Please write out all the data exactly as shown.

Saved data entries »
<<<<

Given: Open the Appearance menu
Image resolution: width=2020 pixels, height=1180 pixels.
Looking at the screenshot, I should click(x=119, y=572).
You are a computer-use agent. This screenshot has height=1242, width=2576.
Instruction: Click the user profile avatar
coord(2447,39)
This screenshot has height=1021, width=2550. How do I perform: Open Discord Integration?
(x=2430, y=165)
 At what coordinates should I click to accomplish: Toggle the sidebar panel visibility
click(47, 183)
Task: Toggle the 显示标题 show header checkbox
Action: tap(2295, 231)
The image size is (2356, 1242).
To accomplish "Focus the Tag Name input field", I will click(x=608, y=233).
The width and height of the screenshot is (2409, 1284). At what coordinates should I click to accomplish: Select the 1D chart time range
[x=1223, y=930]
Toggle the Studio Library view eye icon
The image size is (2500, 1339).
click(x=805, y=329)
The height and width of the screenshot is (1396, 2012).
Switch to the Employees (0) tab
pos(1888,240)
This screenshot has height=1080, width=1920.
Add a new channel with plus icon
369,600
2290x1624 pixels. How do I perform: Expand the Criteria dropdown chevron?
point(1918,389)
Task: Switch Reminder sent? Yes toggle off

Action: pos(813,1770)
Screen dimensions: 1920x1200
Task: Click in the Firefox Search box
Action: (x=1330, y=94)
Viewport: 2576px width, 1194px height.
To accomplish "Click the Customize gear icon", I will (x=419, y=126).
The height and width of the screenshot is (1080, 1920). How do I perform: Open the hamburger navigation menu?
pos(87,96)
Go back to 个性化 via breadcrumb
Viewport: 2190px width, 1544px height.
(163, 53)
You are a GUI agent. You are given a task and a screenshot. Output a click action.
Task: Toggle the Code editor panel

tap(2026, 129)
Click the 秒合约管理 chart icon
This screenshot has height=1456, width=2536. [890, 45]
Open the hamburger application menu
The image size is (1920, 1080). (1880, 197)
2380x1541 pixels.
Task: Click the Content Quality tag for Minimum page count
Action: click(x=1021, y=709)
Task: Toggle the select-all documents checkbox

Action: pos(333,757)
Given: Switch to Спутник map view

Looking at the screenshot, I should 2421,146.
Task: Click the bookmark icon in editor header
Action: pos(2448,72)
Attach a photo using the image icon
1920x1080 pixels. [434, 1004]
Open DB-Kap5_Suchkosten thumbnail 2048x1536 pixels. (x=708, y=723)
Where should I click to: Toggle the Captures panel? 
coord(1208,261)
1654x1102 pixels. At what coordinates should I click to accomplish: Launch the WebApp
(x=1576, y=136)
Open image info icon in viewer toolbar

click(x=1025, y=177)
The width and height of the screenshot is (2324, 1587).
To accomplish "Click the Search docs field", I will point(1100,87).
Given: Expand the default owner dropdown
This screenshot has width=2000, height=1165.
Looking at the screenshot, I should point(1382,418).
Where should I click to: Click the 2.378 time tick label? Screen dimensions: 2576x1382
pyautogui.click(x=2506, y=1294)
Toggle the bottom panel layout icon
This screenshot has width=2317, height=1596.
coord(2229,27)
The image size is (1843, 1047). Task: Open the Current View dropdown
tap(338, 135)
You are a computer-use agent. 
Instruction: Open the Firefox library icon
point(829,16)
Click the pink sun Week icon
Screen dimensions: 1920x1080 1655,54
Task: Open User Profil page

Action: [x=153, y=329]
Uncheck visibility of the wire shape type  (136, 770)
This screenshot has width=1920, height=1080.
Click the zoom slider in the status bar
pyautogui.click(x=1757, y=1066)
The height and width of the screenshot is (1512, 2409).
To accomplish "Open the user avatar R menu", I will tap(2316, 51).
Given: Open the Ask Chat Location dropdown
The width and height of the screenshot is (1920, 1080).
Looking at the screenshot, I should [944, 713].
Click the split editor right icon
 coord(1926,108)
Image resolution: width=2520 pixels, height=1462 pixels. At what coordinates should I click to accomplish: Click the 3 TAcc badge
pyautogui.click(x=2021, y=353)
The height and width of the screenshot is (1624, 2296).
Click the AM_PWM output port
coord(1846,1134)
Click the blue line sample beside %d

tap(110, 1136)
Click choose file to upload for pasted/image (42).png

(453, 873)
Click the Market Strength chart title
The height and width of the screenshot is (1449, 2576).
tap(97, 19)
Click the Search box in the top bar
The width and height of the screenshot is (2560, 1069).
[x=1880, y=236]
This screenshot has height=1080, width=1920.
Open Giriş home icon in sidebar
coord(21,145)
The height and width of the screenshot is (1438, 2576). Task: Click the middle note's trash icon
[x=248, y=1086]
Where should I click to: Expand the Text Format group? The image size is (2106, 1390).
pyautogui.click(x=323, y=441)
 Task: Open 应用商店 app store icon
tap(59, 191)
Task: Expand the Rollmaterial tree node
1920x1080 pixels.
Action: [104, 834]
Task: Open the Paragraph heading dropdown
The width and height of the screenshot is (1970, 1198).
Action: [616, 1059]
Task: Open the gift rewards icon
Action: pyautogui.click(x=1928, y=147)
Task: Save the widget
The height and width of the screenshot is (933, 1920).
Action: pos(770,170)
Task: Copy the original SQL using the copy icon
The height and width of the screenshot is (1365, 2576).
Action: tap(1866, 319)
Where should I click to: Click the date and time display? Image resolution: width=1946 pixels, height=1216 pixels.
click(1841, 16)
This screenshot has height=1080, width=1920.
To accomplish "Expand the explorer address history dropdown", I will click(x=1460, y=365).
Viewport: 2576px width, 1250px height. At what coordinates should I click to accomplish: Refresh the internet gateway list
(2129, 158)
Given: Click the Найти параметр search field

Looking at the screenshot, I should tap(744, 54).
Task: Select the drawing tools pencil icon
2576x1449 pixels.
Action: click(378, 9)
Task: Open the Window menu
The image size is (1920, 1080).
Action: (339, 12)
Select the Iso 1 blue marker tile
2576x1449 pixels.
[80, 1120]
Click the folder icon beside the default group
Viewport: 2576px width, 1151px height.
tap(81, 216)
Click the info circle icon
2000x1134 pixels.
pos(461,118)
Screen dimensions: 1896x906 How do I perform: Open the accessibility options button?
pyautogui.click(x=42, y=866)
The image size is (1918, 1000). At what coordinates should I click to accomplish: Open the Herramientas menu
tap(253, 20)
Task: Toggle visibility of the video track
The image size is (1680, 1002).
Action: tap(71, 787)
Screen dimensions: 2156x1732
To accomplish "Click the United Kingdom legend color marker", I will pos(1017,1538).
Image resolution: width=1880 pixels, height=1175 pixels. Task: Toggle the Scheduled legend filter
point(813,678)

>>>>

Reply »
Given: Open the Appearance menu
Image resolution: width=2020 pixels, height=1180 pixels.
Looking at the screenshot, I should click(x=119, y=572).
You are a computer-use agent. This screenshot has height=1242, width=2576.
Instruction: Click the user profile avatar
coord(2447,39)
This screenshot has height=1021, width=2550. How do I perform: Open Discord Integration?
(x=2430, y=165)
 At what coordinates should I click to accomplish: Toggle the sidebar panel visibility
click(47, 183)
Task: Toggle the 显示标题 show header checkbox
Action: tap(2295, 231)
The image size is (2356, 1242).
To accomplish "Focus the Tag Name input field", I will click(x=608, y=233).
The width and height of the screenshot is (2409, 1284). At what coordinates should I click to accomplish: Select the 1D chart time range
[x=1223, y=930]
Toggle the Studio Library view eye icon
The image size is (2500, 1339).
click(x=805, y=329)
The height and width of the screenshot is (1396, 2012).
Switch to the Employees (0) tab
pos(1888,240)
This screenshot has height=1080, width=1920.
Add a new channel with plus icon
369,600
2290x1624 pixels. How do I perform: Expand the Criteria dropdown chevron?
point(1918,389)
Task: Switch Reminder sent? Yes toggle off

Action: pos(813,1770)
Screen dimensions: 1920x1200
Task: Click in the Firefox Search box
Action: (x=1330, y=94)
Viewport: 2576px width, 1194px height.
To accomplish "Click the Customize gear icon", I will (x=419, y=126).
The height and width of the screenshot is (1080, 1920). How do I perform: Open the hamburger navigation menu?
pos(87,96)
Go back to 个性化 via breadcrumb
Viewport: 2190px width, 1544px height.
(163, 53)
You are a GUI agent. You are given a task and a screenshot. Output a click action.
Task: Toggle the Code editor panel

tap(2026, 129)
Click the 秒合约管理 chart icon
This screenshot has height=1456, width=2536. [890, 45]
Open the hamburger application menu
The image size is (1920, 1080). (1880, 197)
2380x1541 pixels.
Task: Click the Content Quality tag for Minimum page count
Action: click(x=1021, y=709)
Task: Toggle the select-all documents checkbox

Action: pos(333,757)
Given: Switch to Спутник map view

Looking at the screenshot, I should 2421,146.
Task: Click the bookmark icon in editor header
Action: pos(2448,72)
Attach a photo using the image icon
1920x1080 pixels. [434, 1004]
Open DB-Kap5_Suchkosten thumbnail 2048x1536 pixels. (x=708, y=723)
Where should I click to: Toggle the Captures panel? 
coord(1208,261)
1654x1102 pixels. At what coordinates should I click to accomplish: Launch the WebApp
(x=1576, y=136)
Open image info icon in viewer toolbar

click(x=1025, y=177)
The width and height of the screenshot is (2324, 1587).
To accomplish "Click the Search docs field", I will point(1100,87).
Given: Expand the default owner dropdown
This screenshot has width=2000, height=1165.
Looking at the screenshot, I should point(1382,418).
Where should I click to: Click the 2.378 time tick label? Screen dimensions: 2576x1382
pyautogui.click(x=2506, y=1294)
Toggle the bottom panel layout icon
This screenshot has width=2317, height=1596.
coord(2229,27)
The image size is (1843, 1047). Task: Open the Current View dropdown
tap(338, 135)
You are a computer-use agent. 
Instruction: Open the Firefox library icon
point(829,16)
Click the pink sun Week icon
Screen dimensions: 1920x1080 1655,54
Task: Open User Profil page

Action: [x=153, y=329]
Uncheck visibility of the wire shape type  (136, 770)
This screenshot has width=1920, height=1080.
Click the zoom slider in the status bar
pyautogui.click(x=1757, y=1066)
The height and width of the screenshot is (1512, 2409).
To accomplish "Open the user avatar R menu", I will tap(2316, 51).
Given: Open the Ask Chat Location dropdown
The width and height of the screenshot is (1920, 1080).
Looking at the screenshot, I should [944, 713].
Click the split editor right icon
 coord(1926,108)
Image resolution: width=2520 pixels, height=1462 pixels. At what coordinates should I click to accomplish: Click the 3 TAcc badge
pyautogui.click(x=2021, y=353)
The height and width of the screenshot is (1624, 2296).
Click the AM_PWM output port
coord(1846,1134)
Click the blue line sample beside %d

tap(110, 1136)
Click choose file to upload for pasted/image (42).png

(453, 873)
Click the Market Strength chart title
The height and width of the screenshot is (1449, 2576).
tap(97, 19)
Click the Search box in the top bar
The width and height of the screenshot is (2560, 1069).
[x=1880, y=236]
This screenshot has height=1080, width=1920.
Open Giriş home icon in sidebar
coord(21,145)
The height and width of the screenshot is (1438, 2576). Task: Click the middle note's trash icon
[x=248, y=1086]
Where should I click to: Expand the Text Format group? The image size is (2106, 1390).
pyautogui.click(x=323, y=441)
 Task: Open 应用商店 app store icon
tap(59, 191)
Task: Expand the Rollmaterial tree node
1920x1080 pixels.
Action: [104, 834]
Task: Open the Paragraph heading dropdown
The width and height of the screenshot is (1970, 1198).
Action: [616, 1059]
Task: Open the gift rewards icon
Action: pyautogui.click(x=1928, y=147)
Task: Save the widget
The height and width of the screenshot is (933, 1920).
Action: pos(770,170)
Task: Copy the original SQL using the copy icon
The height and width of the screenshot is (1365, 2576).
Action: tap(1866, 319)
Where should I click to: Click the date and time display? Image resolution: width=1946 pixels, height=1216 pixels.
click(1841, 16)
This screenshot has height=1080, width=1920.
To accomplish "Expand the explorer address history dropdown", I will click(x=1460, y=365).
Viewport: 2576px width, 1250px height. At what coordinates should I click to accomplish: Refresh the internet gateway list
(2129, 158)
Given: Click the Найти параметр search field

Looking at the screenshot, I should tap(744, 54).
Task: Select the drawing tools pencil icon
2576x1449 pixels.
Action: click(378, 9)
Task: Open the Window menu
The image size is (1920, 1080).
Action: (339, 12)
Select the Iso 1 blue marker tile
2576x1449 pixels.
[80, 1120]
Click the folder icon beside the default group
Viewport: 2576px width, 1151px height.
tap(81, 216)
Click the info circle icon
2000x1134 pixels.
pos(461,118)
Screen dimensions: 1896x906 How do I perform: Open the accessibility options button?
pyautogui.click(x=42, y=866)
The image size is (1918, 1000). At what coordinates should I click to accomplish: Open the Herramientas menu
tap(253, 20)
Task: Toggle visibility of the video track
The image size is (1680, 1002).
Action: tap(71, 787)
Screen dimensions: 2156x1732
To accomplish "Click the United Kingdom legend color marker", I will pos(1017,1538).
Image resolution: width=1880 pixels, height=1175 pixels. Task: Toggle the Scheduled legend filter
point(813,678)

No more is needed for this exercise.